In 1972 Cesare Terranova, previously chief investigative prosecutor in Palermo who had prepared several Mafia Trials in the 1960s, such as the Trial of the 114, that had ended with disappointing little convictions, entered the Commission. He was elected for the Independent Left under the auspices of the Italian Communist Party (PCI). He became the secretary of the Commission. Terranova, together with PCI deputy Pio La Torre, wrote the minority report of the Commission, which pointed to links between the Mafia and prominent politicians, in particular of the Christian Democrat party (DC - Democrazia Cristiana).

Terranova had urged his colleagues of the majority to take their responsibility. According to the minority report:
… it would be a grave error on the part of the Commission to accept the theory that the Mafia-political link has been eliminated. Even today the behaviour of the ruling DC group in the running of the City and the Provincional Councils offers the most favourable terrain for the perpetuation of the system of Mafia power.

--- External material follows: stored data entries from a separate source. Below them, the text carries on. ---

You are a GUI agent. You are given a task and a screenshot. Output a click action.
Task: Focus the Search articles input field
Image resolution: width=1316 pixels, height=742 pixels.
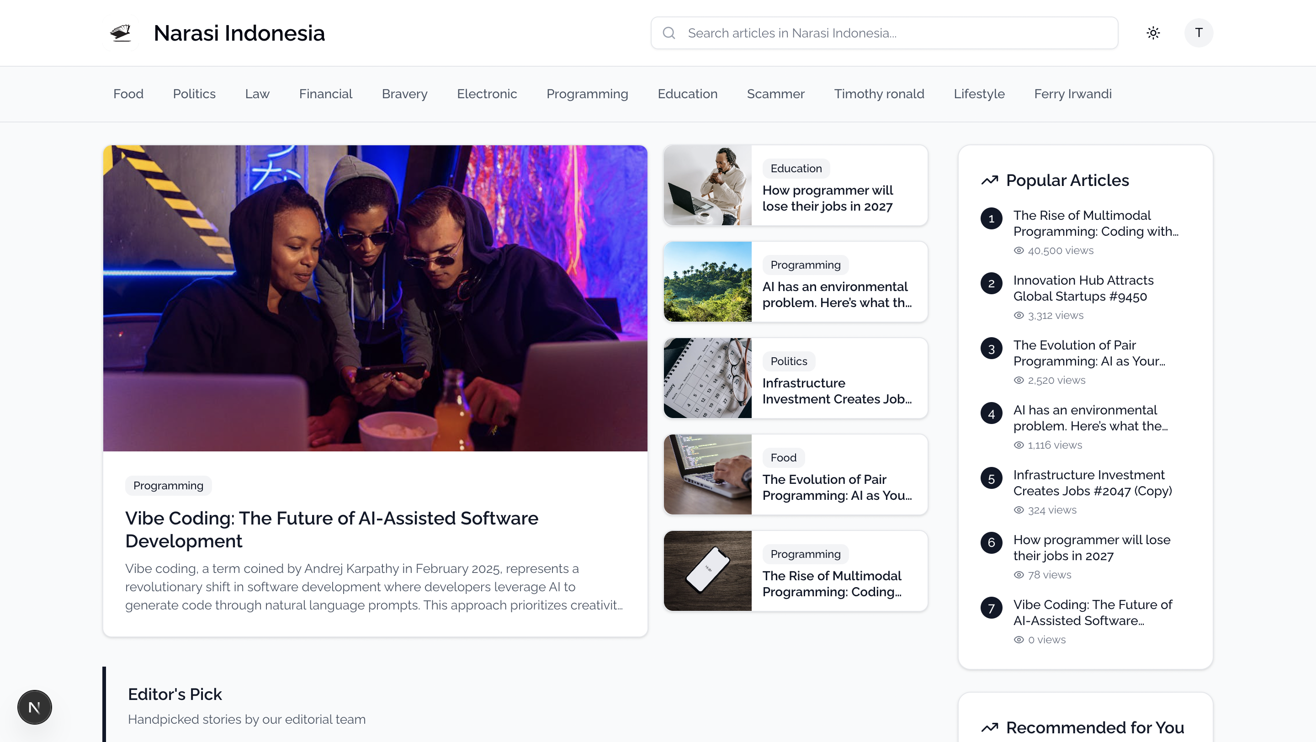(x=884, y=33)
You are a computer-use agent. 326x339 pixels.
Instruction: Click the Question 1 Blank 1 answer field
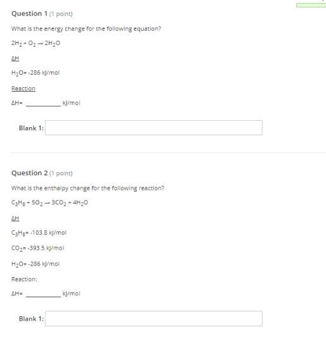pos(154,128)
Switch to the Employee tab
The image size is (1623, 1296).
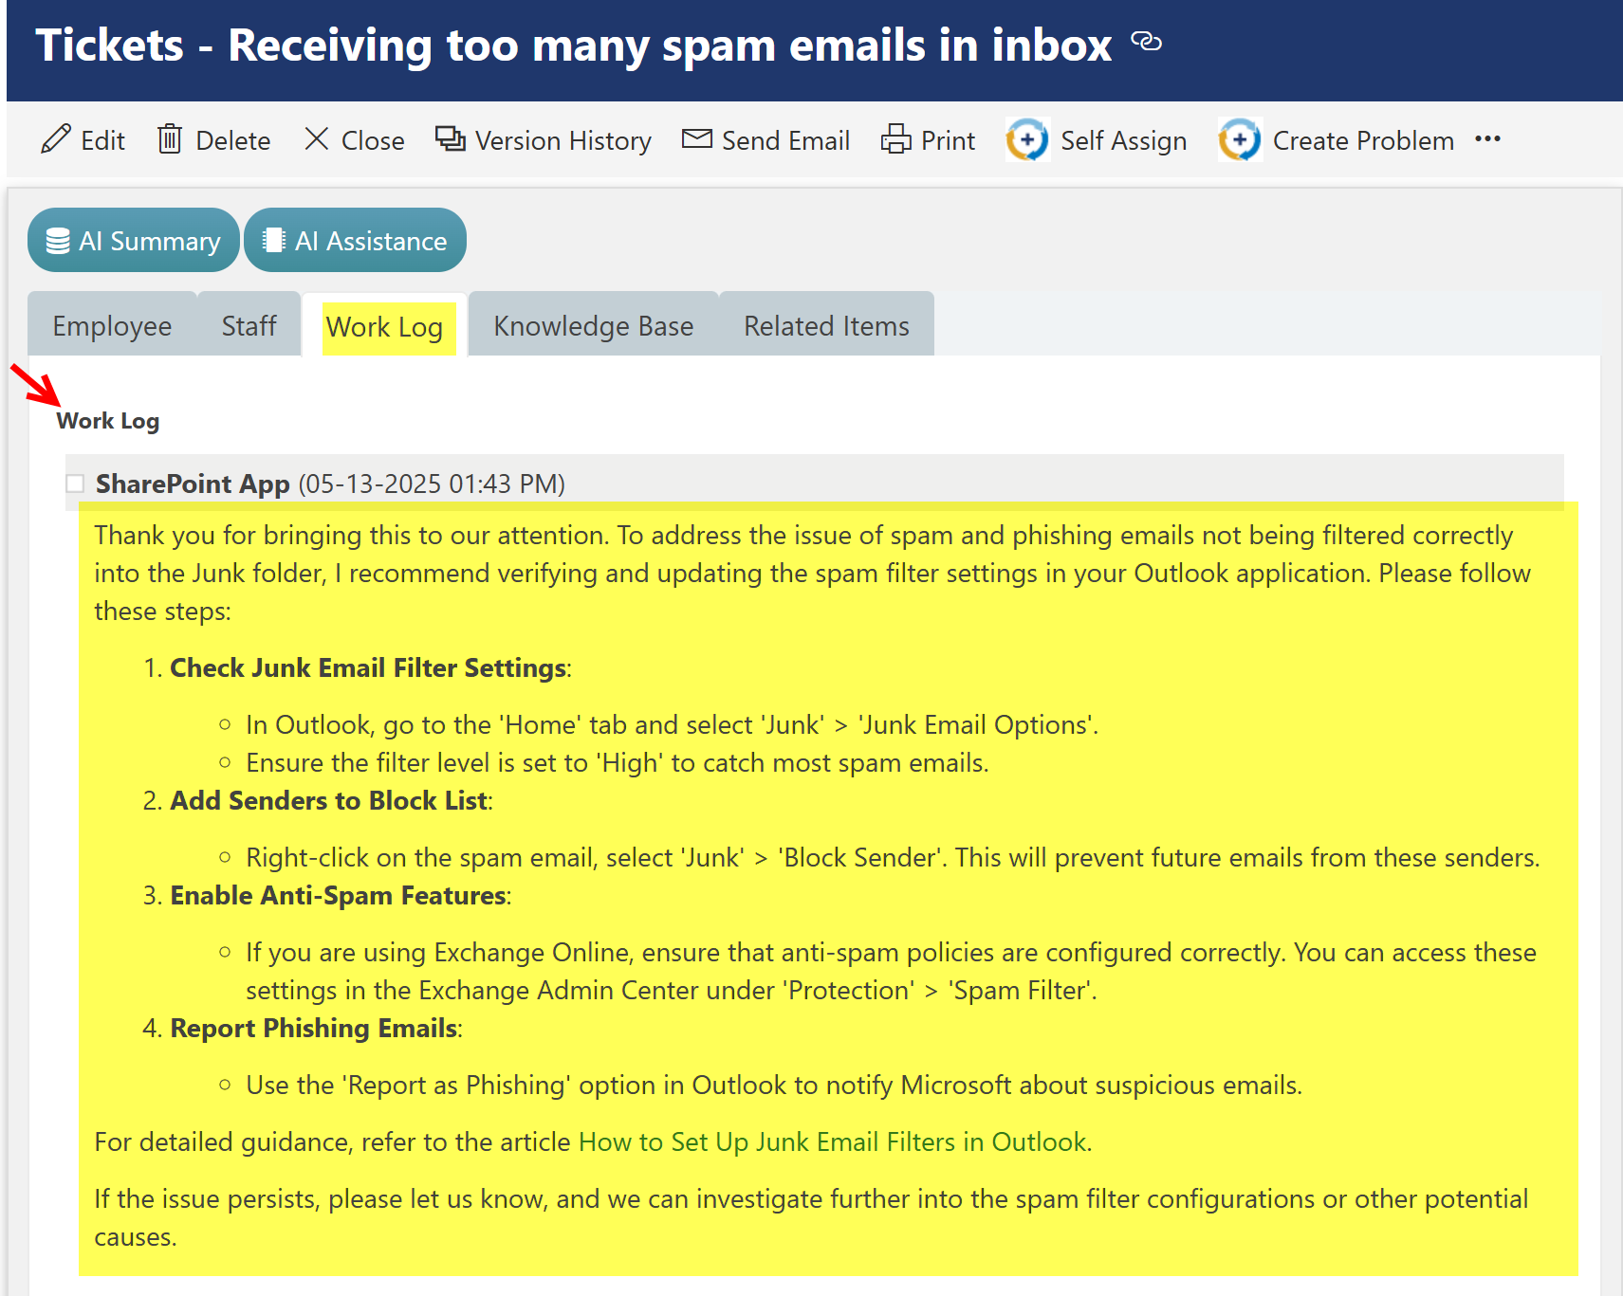pyautogui.click(x=112, y=326)
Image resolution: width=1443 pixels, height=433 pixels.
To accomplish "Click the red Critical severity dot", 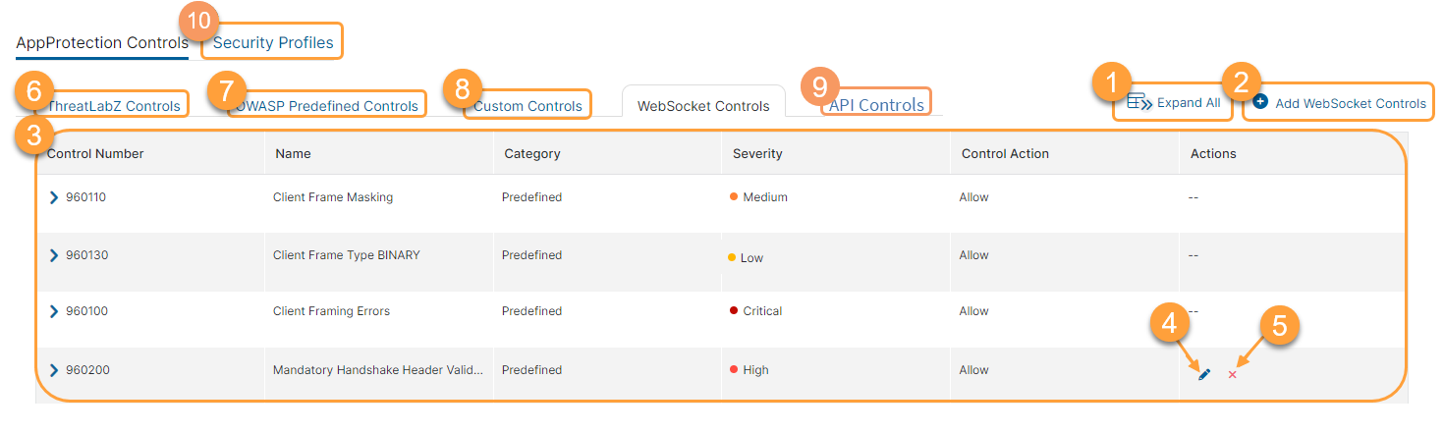I will tap(734, 311).
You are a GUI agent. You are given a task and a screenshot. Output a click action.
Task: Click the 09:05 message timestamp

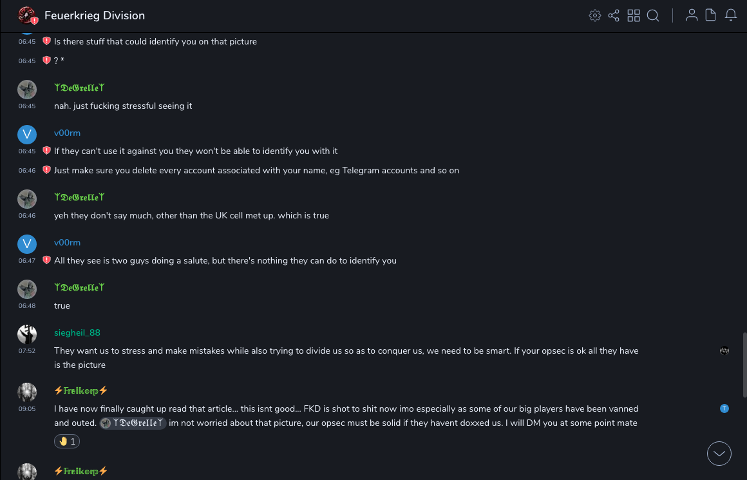[x=27, y=408]
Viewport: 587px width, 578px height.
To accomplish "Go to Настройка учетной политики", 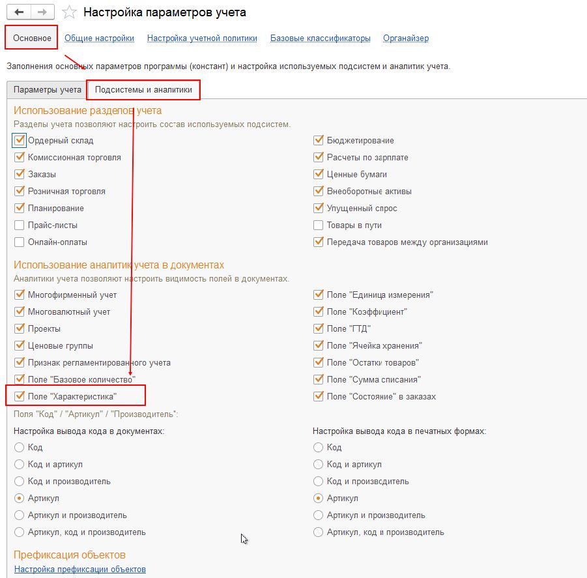I will click(202, 38).
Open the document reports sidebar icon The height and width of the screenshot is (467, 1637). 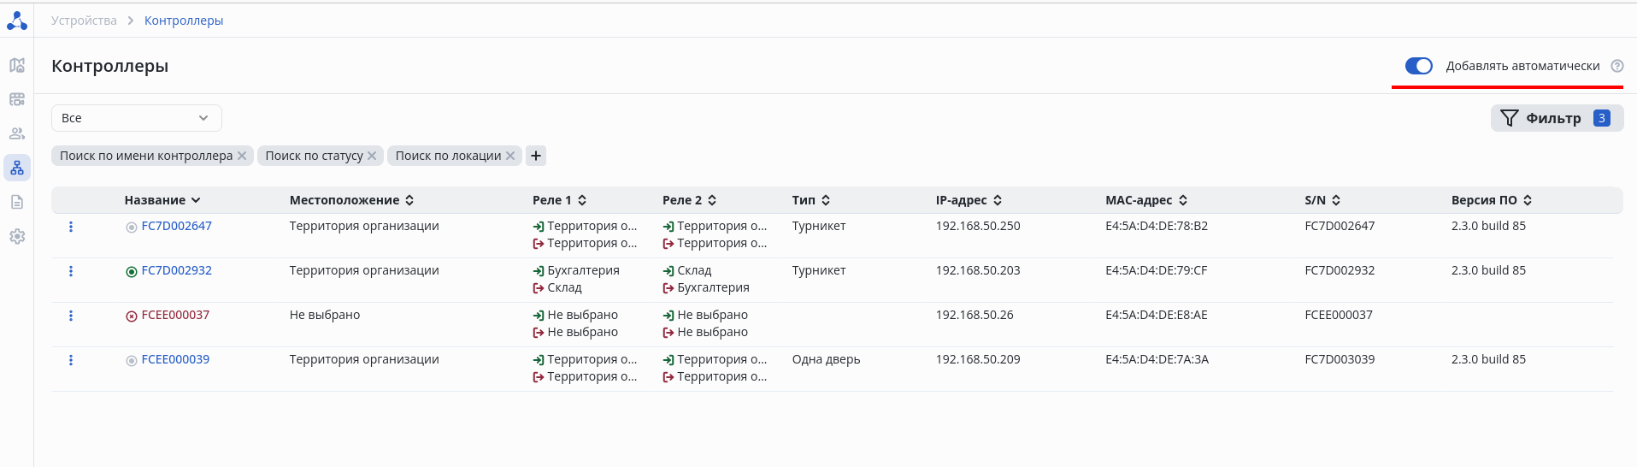pos(17,202)
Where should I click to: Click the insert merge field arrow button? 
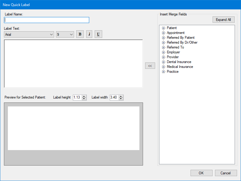tap(150, 66)
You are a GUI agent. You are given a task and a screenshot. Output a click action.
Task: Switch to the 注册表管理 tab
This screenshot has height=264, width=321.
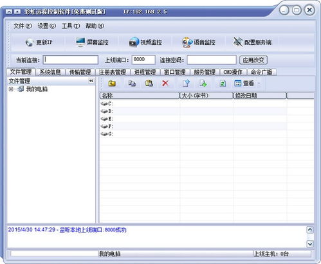[113, 72]
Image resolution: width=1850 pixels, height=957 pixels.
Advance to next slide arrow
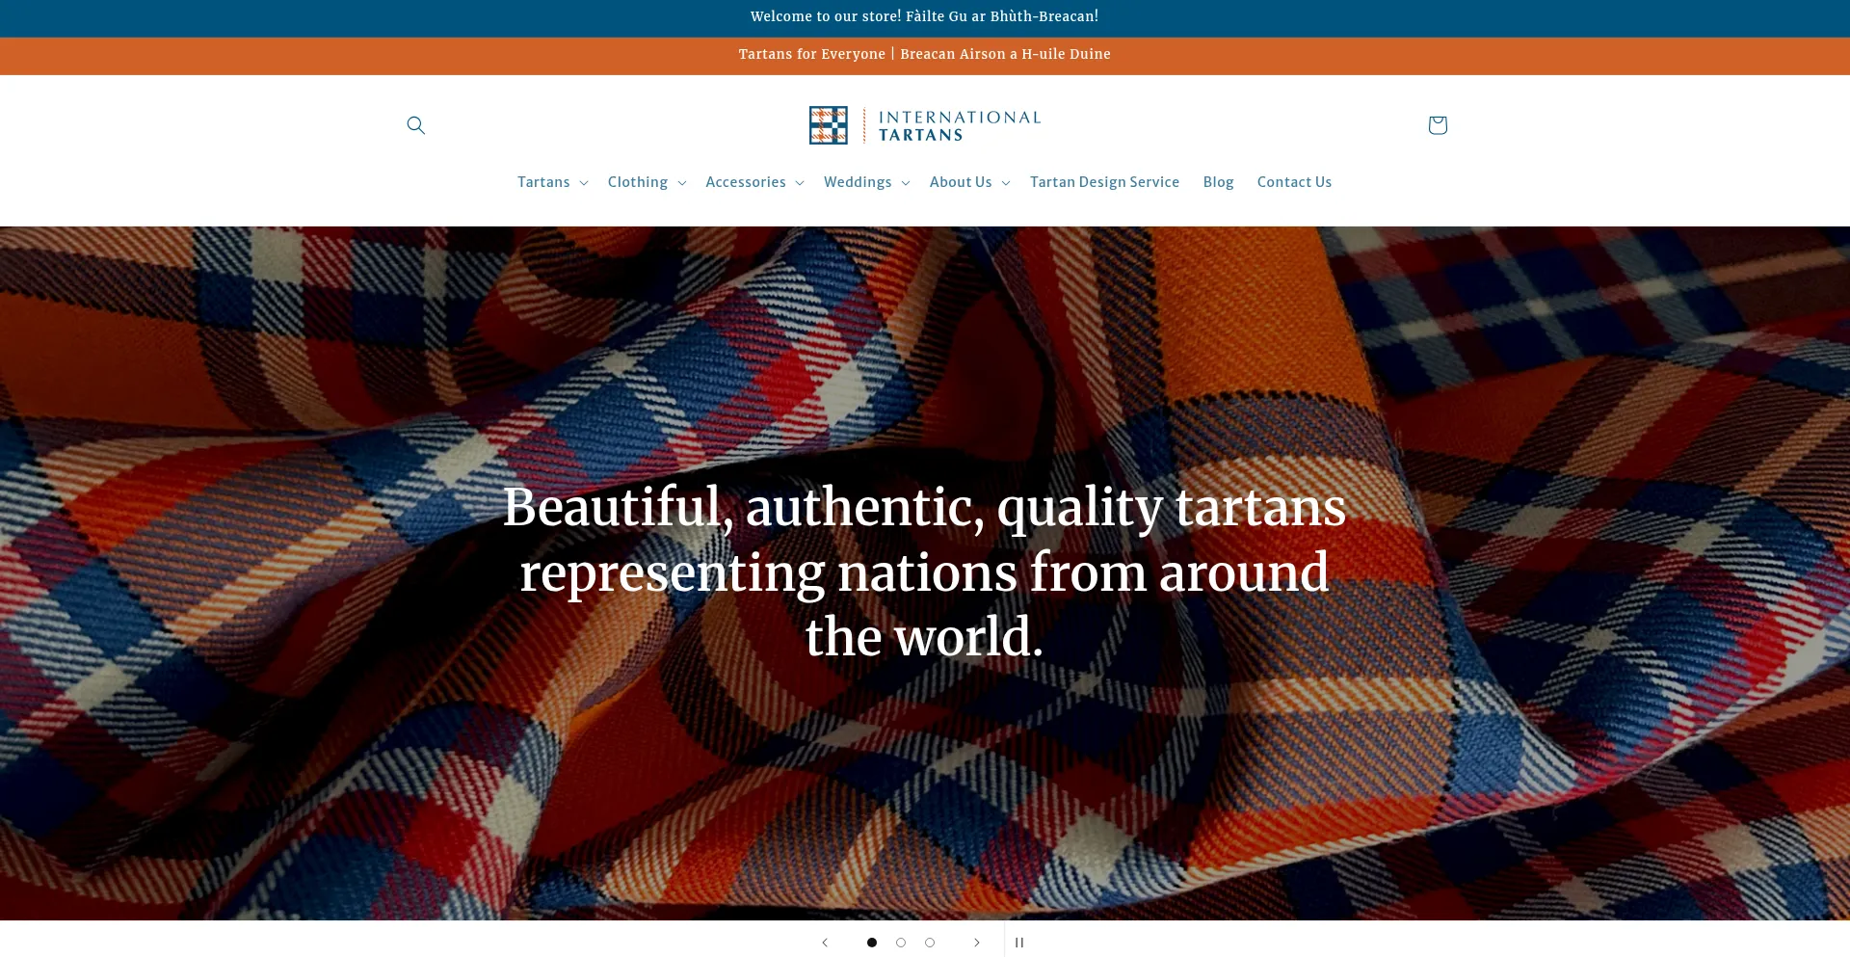976,943
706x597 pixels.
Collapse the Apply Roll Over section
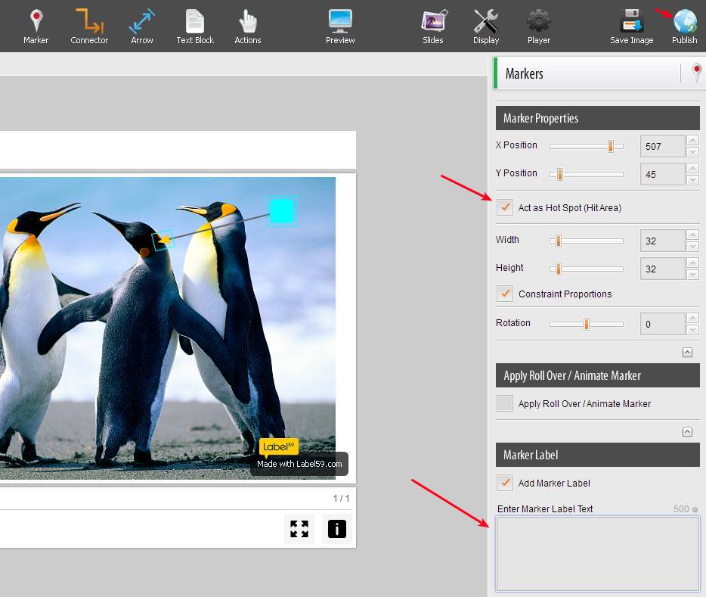(x=687, y=431)

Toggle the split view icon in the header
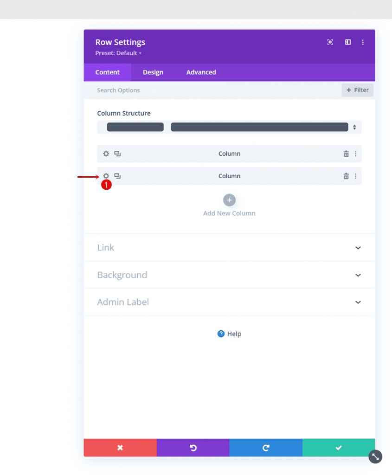(x=347, y=42)
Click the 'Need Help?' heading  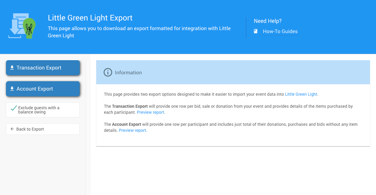click(268, 21)
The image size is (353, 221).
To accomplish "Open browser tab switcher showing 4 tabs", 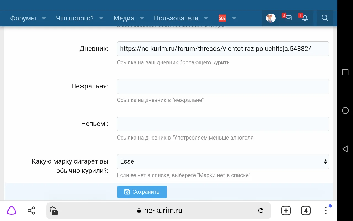I will [x=306, y=210].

In the final report of the first Commission, the former mayor of Palermo, Salvo Lima was described as one of the pillars of Mafia power in Palermo. It had no formal consequences for Lima. (In 1993 the fourth Commission led by Luciano Violante concluded that there were strong indications of relations between Lima and members of Cosa Nostra. By then Lima had been killed by the Mafia). In its conclusions, the Commission made many recommendations and offered much advice to those bodies that were going to take the job on. It criticized some authorities and condemned others. The government did nothing, however. When the results were published, every effort was made to confuse their message and diminish their value, and drowned in a sea of slander. The reports and the documentation of the Antimafia Commission were essentially disregarded. Terranova would talk of “thirteen wasted years” of the Antimafia Commission.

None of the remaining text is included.